* _Dataset entries_:

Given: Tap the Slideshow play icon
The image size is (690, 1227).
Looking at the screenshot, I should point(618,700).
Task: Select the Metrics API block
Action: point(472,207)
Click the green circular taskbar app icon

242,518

* _Problem statement_: The entries above must be transcribed word for word.

* _Solution to this task_:
Given: Tap the Slideshow play icon
The image size is (690, 1227).
Looking at the screenshot, I should point(618,700).
Task: Select the Metrics API block
Action: point(472,207)
Click the green circular taskbar app icon

242,518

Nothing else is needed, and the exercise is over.